Le mari de mon frère, 1 / Gengoroh Tagame
Yaichi élève
seul sa fille, ce qui n’est pas tous les jours évident mais est
facilité par sa situation de rentier, s’occupant de la location d’un
appartement hérité de ses parents. Sa vie bien ordonnée est bousculée
par une visite inattendue qui ravit la petite Kana : « moi,
je suis Mike Flanagan, et je viens du Canada. » « Au Canada,
j’ai épousé le frère de ton papa. Et donc, je suis ton oncle. »
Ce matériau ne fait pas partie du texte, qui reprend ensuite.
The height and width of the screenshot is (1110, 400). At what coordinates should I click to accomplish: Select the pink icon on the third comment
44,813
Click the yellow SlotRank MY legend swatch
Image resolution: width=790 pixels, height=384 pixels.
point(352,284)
Yaichi avait en effet un frère jumeau que Kana n’a pas connu, car ils
ne se parlaient plus quand elle est née. Mike est revenu au Japon à la
recherche des souvenirs de Ryôji, qui est décédé. Il tient à rencontrer
Yaichi, car Ryôji lui a raconté leur complicité d’enfance. Il veut
découvrir les lieux dont son amoureux lui a parlé, et rencontrer le
frère jumeau qui a partagé ses souvenirs. Yaichi est mal à l’aise avec
ce colosse canadien qui débarque chez lui, et sans doute avec l’idée de
l’homosexualité de son frère : leur éloignement ne date-t-il pas
du coming out de Ryôji ? Il ouvre pourtant la porte de sa maison à
ce beau-frère et lui fait visiter sa ville natale. Kana, elle, est
beaucoup plus à l’aise que son père, et ravie d’avoir un oncle
canadien. Avec sa candeur d’enfant, elle n’hésite pas à poser les
questions que son père n’ose pas formuler : « Dis Mike, entre
Ryôji et toi… c’était qui le mari et qui l’épouse ?
- L’épouse,
c’est une femme, non ? Et le mari, c’est un homme ? Ryôji et
moi, nous sommes tous les deux des hommes. Et donc, je suis le mari de
Ryôji… Et Ryôji était aussi mon mari. »
D’ailleurs, les enfants se posent moins de problème que les adultes :
« Pourquoi ils se sont mariés ?
-
Tomo, t’es bête ou quoi ?! C’est évident que c’est parce qu’ils
étaient amoureux ! » échangent les amis de Kana au
square. Dans le regard clair de la petite fille passent les sentiments
tout simples qui lient les gens qui s’aiment, quelle que soit leur
situation (celle de son père n’est peut-être d’ailleurs pas plus simple
que ne l’était celle de ses oncles…) Ce précis de tolérance bat en
brèche les discriminations de genre autant que de culture (et dieu sait
qu’il y en a entre l’Asie et l’Amérique). Il adjoint à son intrigue
deux encarts documentaires sur l’histoire des discriminations
homosexuelles. Une série utile, au trait clair et efficace, dès le
collège, au LP et au lycée.
Références :
Le mari de mon frère, 1 / Gengoroh Tagame. Akata, 2017. 7,95 €. 978-2-36-974154-1.